Could you reproduce the entries exactly, omitting every picture?

DATA EXTRACTS:
----

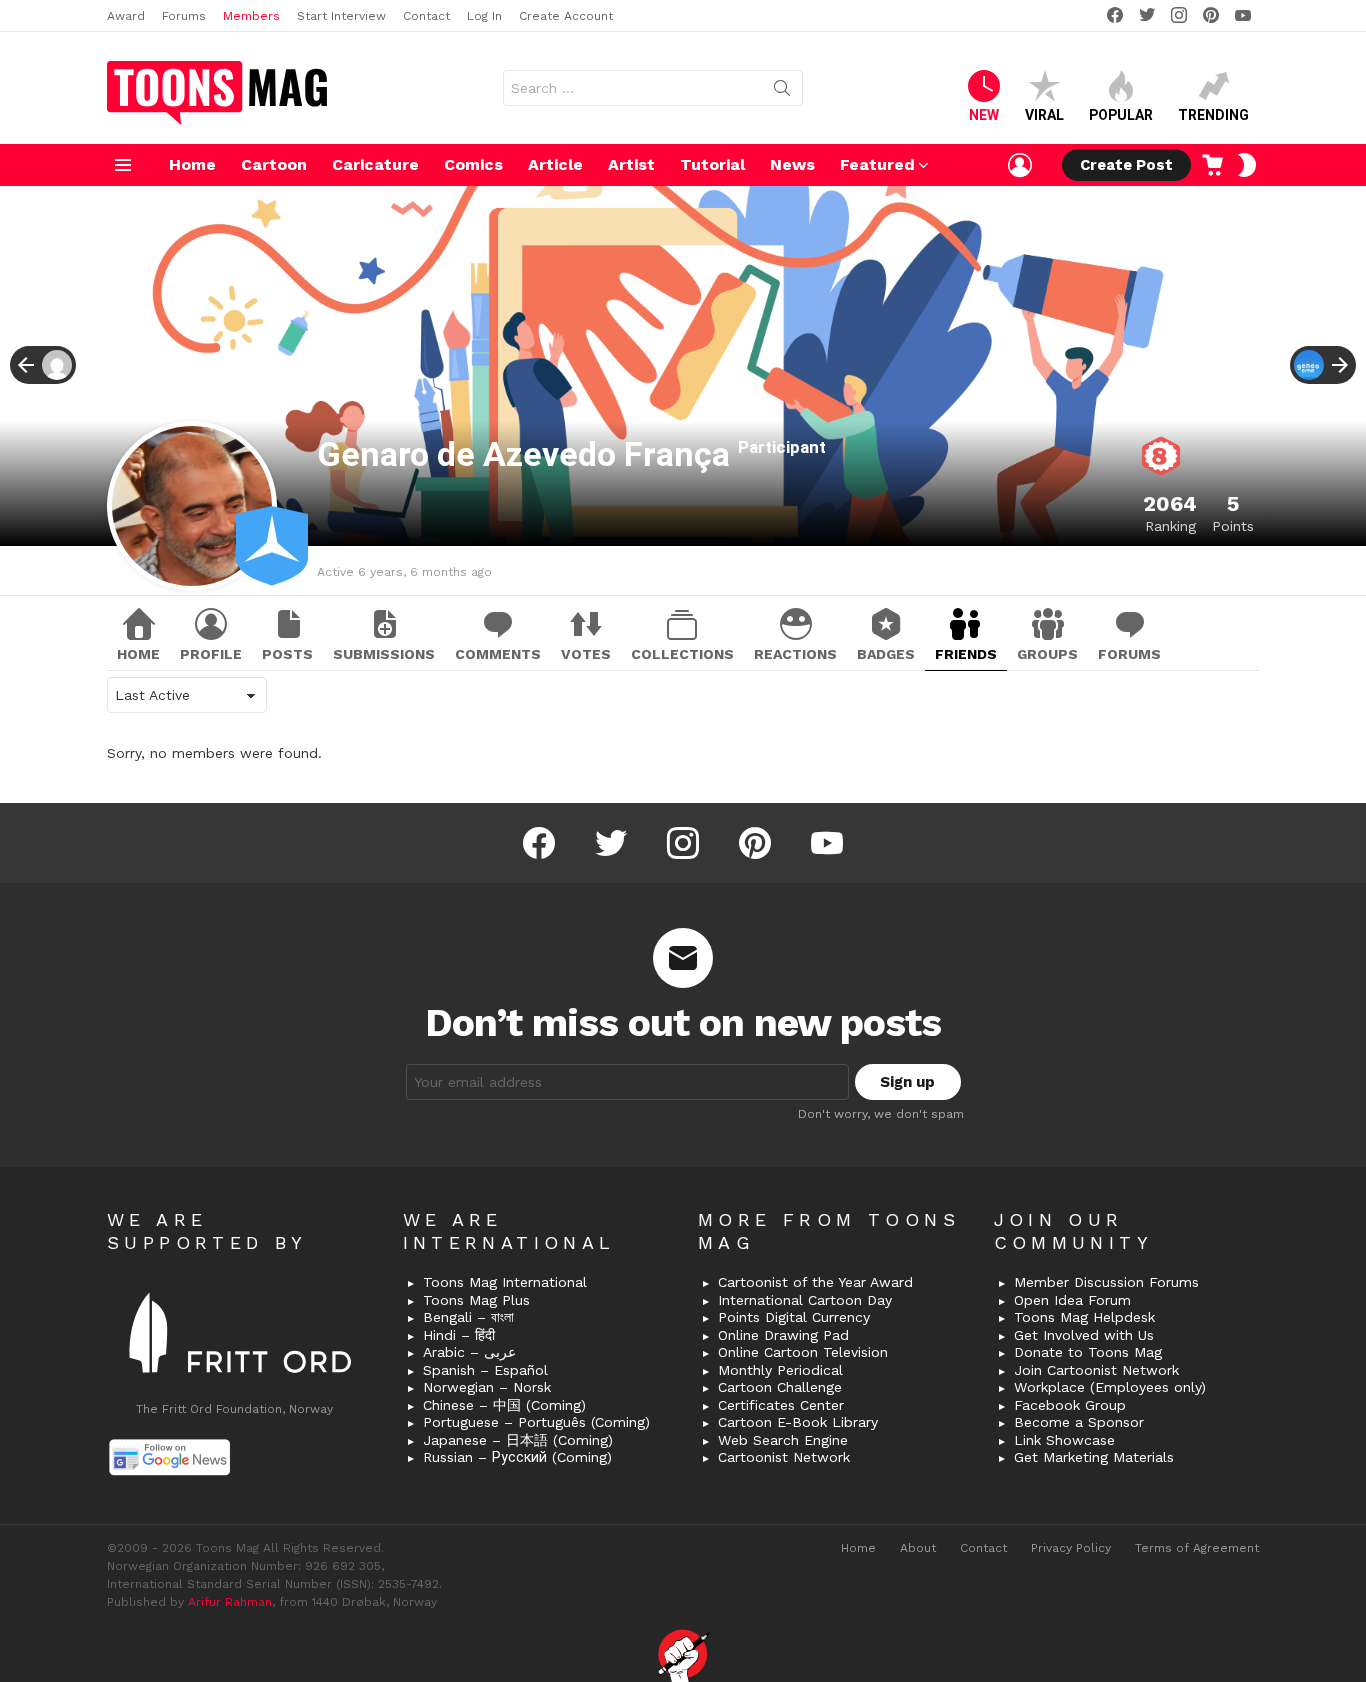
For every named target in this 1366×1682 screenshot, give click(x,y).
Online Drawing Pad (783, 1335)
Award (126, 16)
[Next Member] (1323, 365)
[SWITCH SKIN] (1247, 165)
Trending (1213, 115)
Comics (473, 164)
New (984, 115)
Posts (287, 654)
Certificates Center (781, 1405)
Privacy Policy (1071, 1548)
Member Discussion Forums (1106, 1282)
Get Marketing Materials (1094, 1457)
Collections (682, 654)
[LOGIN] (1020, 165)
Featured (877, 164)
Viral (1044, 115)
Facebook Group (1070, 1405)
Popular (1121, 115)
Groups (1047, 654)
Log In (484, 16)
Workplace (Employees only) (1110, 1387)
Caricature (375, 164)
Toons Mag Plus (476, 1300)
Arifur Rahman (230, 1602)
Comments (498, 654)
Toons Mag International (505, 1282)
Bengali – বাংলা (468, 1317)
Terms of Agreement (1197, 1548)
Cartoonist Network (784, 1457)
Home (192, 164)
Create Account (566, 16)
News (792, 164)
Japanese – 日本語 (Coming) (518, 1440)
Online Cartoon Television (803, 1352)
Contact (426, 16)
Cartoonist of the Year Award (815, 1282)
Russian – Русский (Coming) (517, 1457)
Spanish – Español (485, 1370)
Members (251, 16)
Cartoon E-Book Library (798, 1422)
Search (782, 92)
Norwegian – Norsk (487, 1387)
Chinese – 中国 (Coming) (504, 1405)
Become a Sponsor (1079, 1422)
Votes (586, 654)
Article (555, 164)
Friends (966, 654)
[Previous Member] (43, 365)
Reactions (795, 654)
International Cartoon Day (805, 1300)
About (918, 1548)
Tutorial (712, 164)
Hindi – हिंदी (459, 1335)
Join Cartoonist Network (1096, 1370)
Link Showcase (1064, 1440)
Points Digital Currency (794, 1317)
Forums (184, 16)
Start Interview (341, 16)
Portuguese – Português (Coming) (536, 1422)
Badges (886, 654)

----

WRITTEN RESPONSE:
For every named target in this 1366×1682 screenshot, give click(x,y).
Online Drawing Pad (783, 1335)
Award (126, 16)
[Next Member] (1323, 365)
[SWITCH SKIN] (1247, 165)
Trending (1213, 115)
Comics (473, 164)
New (984, 115)
Posts (287, 654)
Certificates Center (781, 1405)
Privacy Policy (1071, 1548)
Member Discussion Forums (1106, 1282)
Get Marketing Materials (1094, 1457)
Collections (682, 654)
[LOGIN] (1020, 165)
Featured (877, 164)
Viral (1044, 115)
Facebook Group (1070, 1405)
Popular (1121, 115)
Groups (1047, 654)
Log In (484, 16)
Workplace (Employees only) (1110, 1387)
Caricature (375, 164)
Toons Mag Plus (476, 1300)
Arifur Rahman (230, 1602)
Comments (498, 654)
Toons Mag International (505, 1282)
Bengali – বাংলা (468, 1317)
Terms of Agreement (1197, 1548)
Cartoonist Network (784, 1457)
Home (192, 164)
Create Account (566, 16)
News (792, 164)
Japanese – 日本語 (Coming) (518, 1440)
Online Cartoon Television (803, 1352)
Contact (426, 16)
Cartoonist of the Year Award (815, 1282)
Russian – Русский (Coming) (517, 1457)
Spanish – Español (485, 1370)
Members (251, 16)
Cartoon E-Book Library (798, 1422)
Search (782, 92)
Norwegian – Norsk (487, 1387)
Chinese – 中国 (Coming) (504, 1405)
Become a Sponsor (1079, 1422)
Votes (586, 654)
Article (555, 164)
Friends (966, 654)
[Previous Member] (43, 365)
Reactions (795, 654)
International Cartoon Day (805, 1300)
About (918, 1548)
Tutorial (712, 164)
Hindi – हिंदी (459, 1335)
Join Cartoonist Network (1096, 1370)
Link Showcase (1064, 1440)
Points Digital Currency (794, 1317)
Forums (184, 16)
Start Interview (341, 16)
Portuguese – Português (Coming) (536, 1422)
Badges (886, 654)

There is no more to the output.